While I recognize that the two versions of absolute morality above are mutually exclusive, if the reader finds either of them compelling, they are sufficient to negate the resolution. Both of the above systems incorporate absolute moral law, and both are obviously capable of explaining both the fact that moral judgments are made, as well as differences in judgment concerning the same moral situation.

NEGATED.
Debate Round No. 2
4 comments have been posted on this debate. Showing 1 through 4 records.
Posted by InquireTruth 8 years ago
InquireTruth
"God, the ultimate authority, make wanton murder morally permissible? Absolutely not!"

How do you know this?
Posted by dtclark2188 8 years ago
dtclark2188
You know full well that it is not objective. It is a fact about humanity, but it is not an independent fact that can be observed by any adequate observer, i.e. a rational being. They are "culture transcending" but not because we observe that it is true that killing is wrong in the same we say that observe that my watch is on my desk! There is a distinct difference between these "facts." One is about the nature of external reality, and the other is about nature of human psychology.

Oh, and by the way, mahsha, brrrbbufjt, umm, kermlin... compatibilism
Posted by JustCallMeTarzan 8 years ago
JustCallMeTarzan
>> "it merely makes it a fact about human nature to disapprove of violence."

As though human nature is not objective? If it were not objective, we would call it "Sally's Nature" or "Dave's Nature"...

>> "such as merely asserting that certain moral norms appear to be authority independent and culture transcending."

Simple logic seems to dictate my point here... could God, the ultimate authority, make wanton murder morally permissible? Absolutely not! Ergo, morality is authority independent.
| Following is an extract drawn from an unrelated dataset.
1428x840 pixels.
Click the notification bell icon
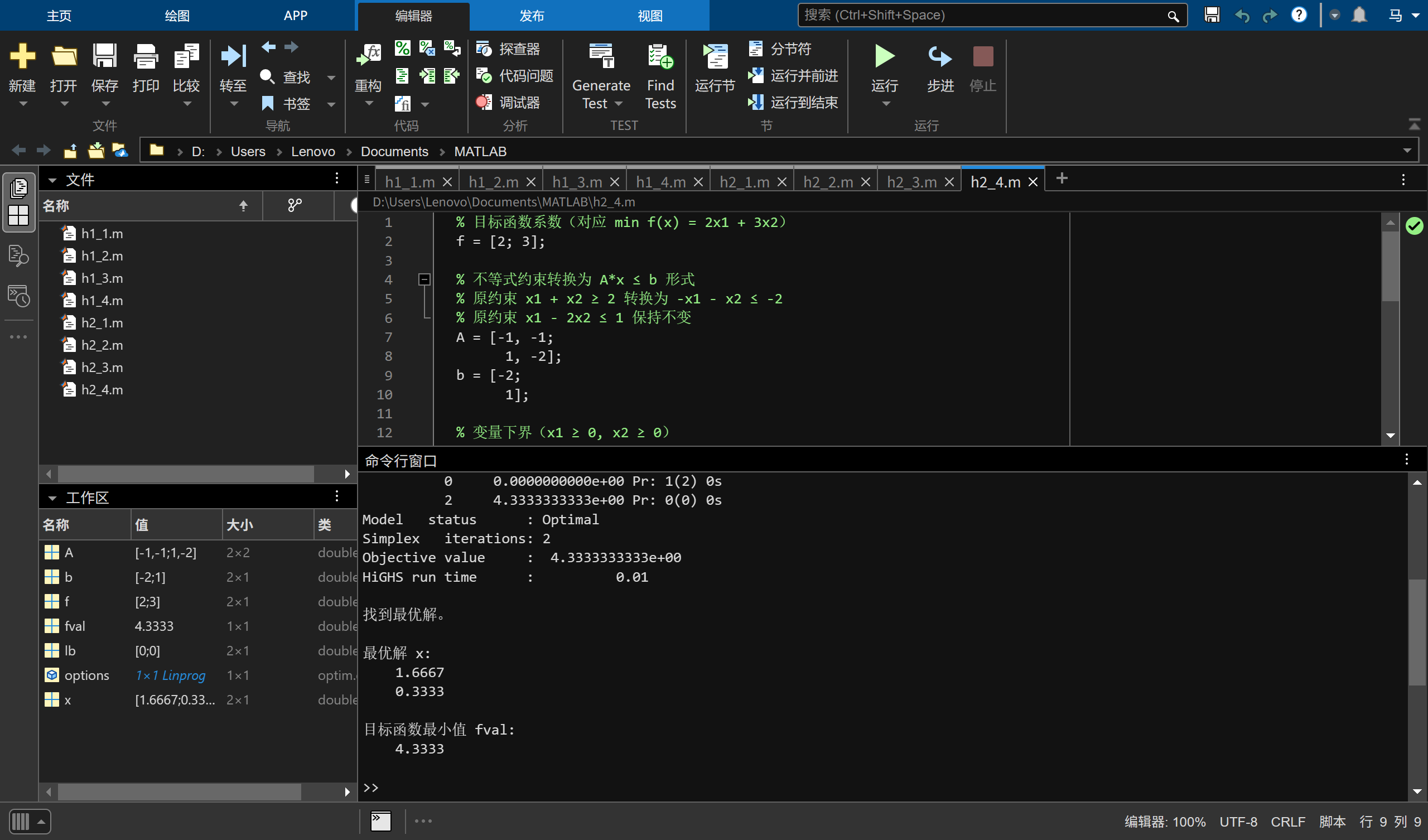(1359, 15)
Do certain themes like "no wanton murder" appear in every culture? So far, yes - ergo, some pieces of morality transcend culture.

>> "It is very disappointing to see such an intelligent mind stoop to such base rhetoric."

That's your opinion Clark ;) Besides... mmshshmm msms mayrr mamm.... determinism....
Posted by dtclark2188 8 years ago
dtclark2188
My opponent has relied on simple arguments from introductory ethics that truly aren't that convincing such as merely asserting that certain moral norms appear to be authority independent and culture transcending. The first is explained by Nichol's in "Sentimental Rules" as an affective mechanism that innately fires when one witnesses distress and violence. The second can be explained in a similar fashion, but just because they appear to be present in every culture, does not make them an objective fact, rather, it merely makes it a fact about human nature to disapprove of violence. I personally know my opponent, and I know that he knows all of these things. It is very disappointing to see such an intelligent mind stoop to such base rhetoric.